Clearly, evolutionary characters and character states can be represented using an EQ system as mutant phenotypes are. However there is a major difference in the two data models: the data formats being developed for mutant phenotype EQ statements store only a list of phenotype value statements, with no place to reference an independent character. So you may have a data set like this:

Genotype Entity Quality
fish1 dorsal fin round
fish2 dorsal fin lobate
fish2 dorsal fin red
fish1 pectoral fin blue

If these fish are different species, you can see that there are 2 values for the character "dorsal fin shape", 1 value for "dorsal fin color", and 1 value for "pectoral fin color". But nowhere in the existing EQ data formats is the character stored. We have to infer it from the PATO hierarchy to generate a matrix like this:

Species dorsal fin shape dorsal fin color pectoral fin color
fish1 round ? blue
fish2 lobate red ?

So the problem is that the existing EQ system (and formats such as PhenoSyntax and PhenoXML) only stores a list of character states, and cannot group those states into characters. Storing only character states would be perfectly adequate for most of the data integration benefits provided by the PhenoScape project. However, evolutionary data is often described in the character+character state framework, and a few reasons why we may want to preserve this are listed below. Possible solutions to this problem for evolutionary data are: 1) Only storing character values and automatically generating characters when a matrix is desired, or 2) Finding a way to code and store EQ statements for both characters and character states.

Possible solutions

Automatically inferring characters from character states using PATO

PATO does not distinguish qualities representing values from those representing attributes, except that values descend from attributes in the hierarchy. But given an arbitrary value, it is not possible to automatically infer the attribute it is a value for. Many values are children of other values - for example, "bright blue" and "dark blue" are children of "blue". You need to traverse up two levels to reach the attribute "color". Also, some terminal terms in PATO are not values - they are attributes for which no values are defined in PATO. Examples are "acceleration" and "buoyancy".

Patofragment.png

In order to automatically generate a character matrix from EQ data in Phenote, Attribute and Value slims were added to PATO. These slims are categories which are applied to each term in PATO, so that software can determine the use of each term. In the Phenote NEXUS-format exporter, the list of phenotype statements is grouped into characters based on whether they share a nearest common Attribute ancestor. Problems:

  • In order for this to work, the Attribute and Value slims must continue to be maintained by curators as terms are added to PATO. However no one else seems to be using these slims at this time.
  • A researcher may be interested in coding a character such as "fin morphology", with various species having values "lobate", "stubby", and "elongated". However, without a way to store the desired character attribute, the current Phenote NEXUS exporter would see these phenotypes as states for the separate characters "fin shape", "fin size", and "fin length", respectively ("morphology" is a deeper ancestor of these 3 attributes). Conversely, if the researcher was generating a matrix from a database of EQ statements by choosing an entity-attribute pair such as "fin morphology", what should happen if a given species has values for both "fin lobate" and "fin elongated" - i.e. would this be a different character state from another species which was only coded for "fin lobate"?
  • The original publication may have valuable textual information describing the character, independent of particular character states. We may want a place to preserve this.
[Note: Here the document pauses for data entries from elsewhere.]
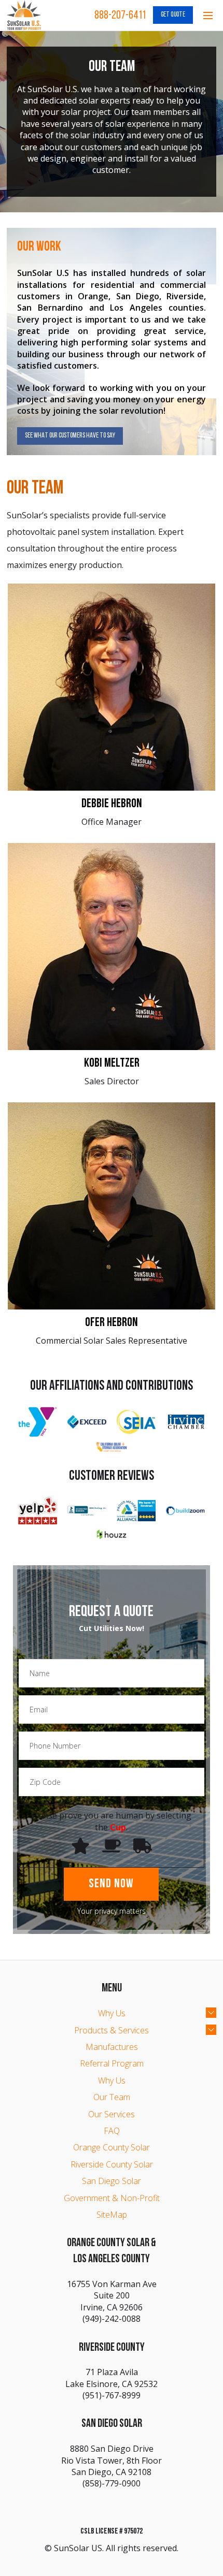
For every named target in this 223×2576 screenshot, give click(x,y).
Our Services (111, 2114)
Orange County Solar (111, 2147)
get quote (173, 15)
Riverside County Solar (112, 2164)
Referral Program (112, 2063)
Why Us (112, 2013)
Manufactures (112, 2047)
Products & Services (111, 2030)
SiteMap (111, 2214)
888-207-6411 (120, 16)
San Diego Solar (111, 2181)
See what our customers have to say (70, 436)
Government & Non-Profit (112, 2198)
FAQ (112, 2130)
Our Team (111, 2097)
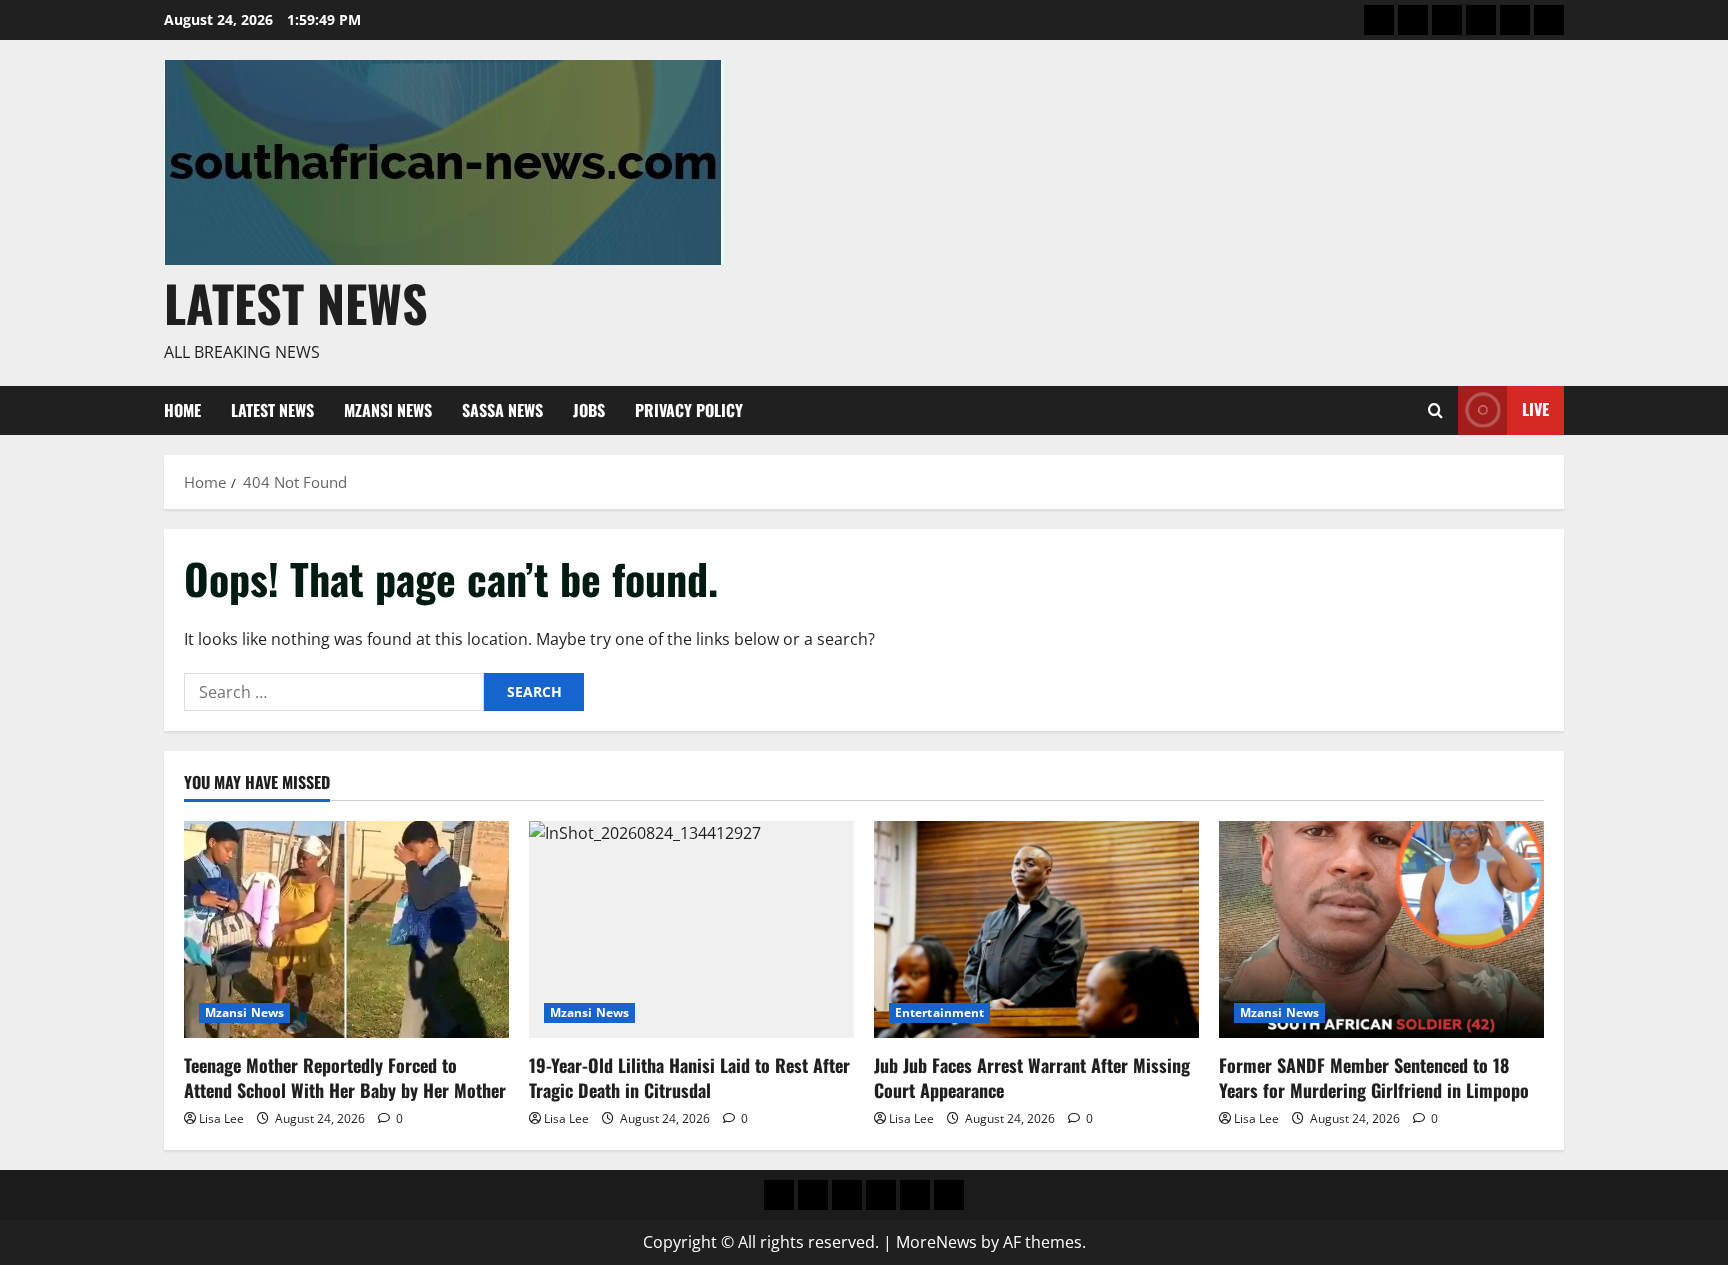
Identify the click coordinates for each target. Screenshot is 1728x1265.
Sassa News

Storing EQ statements for both characters and character states

It would be possible to store EQ statements for both characters (Entity+Attribute) and character states (maybe just Value), either by defining a custom data format or by extending PhenoXML and PhenoSyntax. Probably, given a character such as "dorsal fin color", valid values would only be PATO descendants of "color", such as "red" or "bright blue". However this approach may have some problems as well:

  • It would require development of a specialized data model and prevent the use of the current NCBO standards.
  • Such extensions to the PhenoXML standard may not be desired by the current developers and users.
  • If an ancestor-descendant relationship between attributes and values is desired, this coding would not be robust to future rearrangements of PATO (where a value may not descend from a particular attribute in the future, and so becomes an invalid statement).